Testosterone is a steroid hormone that stimulates development of male secondary sexual characteristics, produced mainly in the testes. It has functions in almost all physical activity. The amount of testosterone is subject to dietary intake and frequency of intense exercise. However, there are many factors that can lower it, mainly illnesses and imbalances in the body like chronic illnesses, physical injuries, loss of or infection in testicles, obesity, stress, and depression. Individuals that have low testosterone levels will thus find it a lot more difficult to maintain or grow their muscles. Testosterone levels can be increased through proper and intense resistance training, as well as good nutrition. Without it, you would not be able to function or work in the gym for any length of time or level of intensity.
Healthy fats
Of course you need a combination of complex carbohydrates and complete proteins, but you also need hormone-friendly healthy fats as well.
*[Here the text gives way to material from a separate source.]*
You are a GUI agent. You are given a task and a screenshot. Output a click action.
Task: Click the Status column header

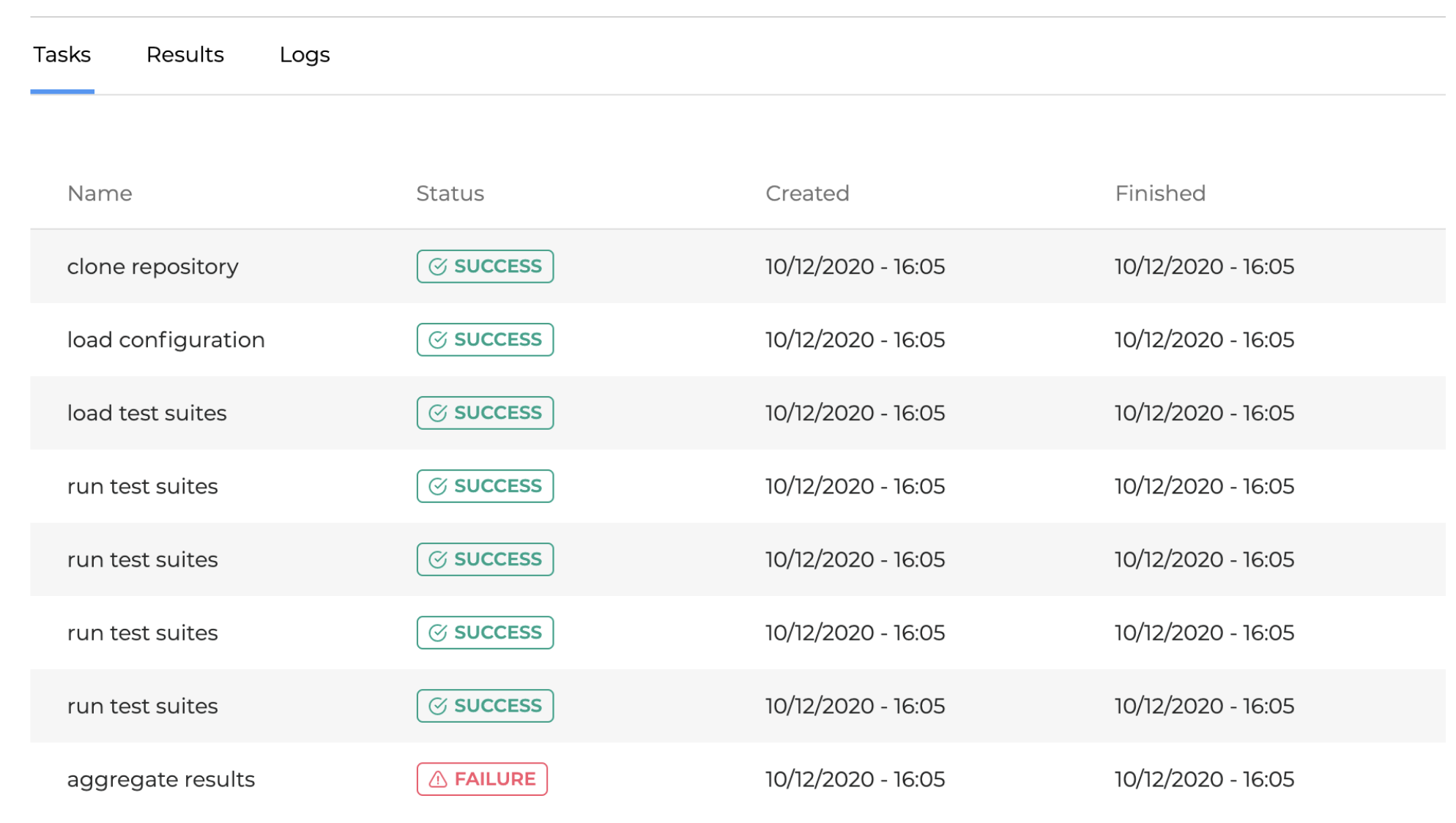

Low levels of both unsaturated and saturated fats can lead to low testosterone level. Allocate 10 percent of your daily calorie intake to eating saturated fats and another 10 percent to eating unsaturated fats.
Lifting heavy weights
One thing you should pay attention to is lifting heavy weights. Whether you are lifting low weights at high reps or high weights at low reps, any kind of weight lifting can kick-start your testosterone production substantially. Workouts, like squads, dead lifts, if done at least thrice a week help you to increase your testosterone levels.
More protein
Every workout program places great importance on having a high-protein diet. Firstly, a diet rich in protein from eggs, chicken and other sources is vital for your muscle tissues and fibers to recover instantly from a heavy and intense workout session, in addition to helping it grow and become stronger. Your muscles are made from protein, so it is natural for you to consume more protein to make more muscle and influence high testosterone production.
Abstain from alcohol
It is also useful to stop consuming alcohol altogether. This is because alcohol has the effect of limiting the production of testosterone in the body, as well as causing degradation and inflammation. Alcohol can jeopardize your testosterone production and present many health problems and fitness challenges.
Better sleep
Adequate sleep is one of the most basics of achieving good fitness results along with exercise and nutrition. When you sleep, you put your body on recovery mode, allowing you’re worn out muscle tissues and fibers and bones to restore strength and become energized for the next day. Sleep deprivation and stress can easily go hand-in-hand for being testosterones killers. Lack of sleep will only drag you down a path of weight gain, less muscle and little motivation. For best results, make sure to get 7-8 hours of sleep every day, especially when you work your back or legs. A lack of sufficient hours of sleep will not only deprive you of releasing testosterone in the body to enable muscle recovery, but also make it difficult for you to continue lifting weights with the same intensity and force.
Shorter breaks
It is important to take breaks in between workout sets to give enough time for your muscle tissues to be supplied with oxygen in order to continue doing further exercises. You should never mistake this for taking lengthy breaks. Shorter breaks can be an efficient method of boosting your body’s metabolic rate and providing the impetus for an increased production of testosterone hormones.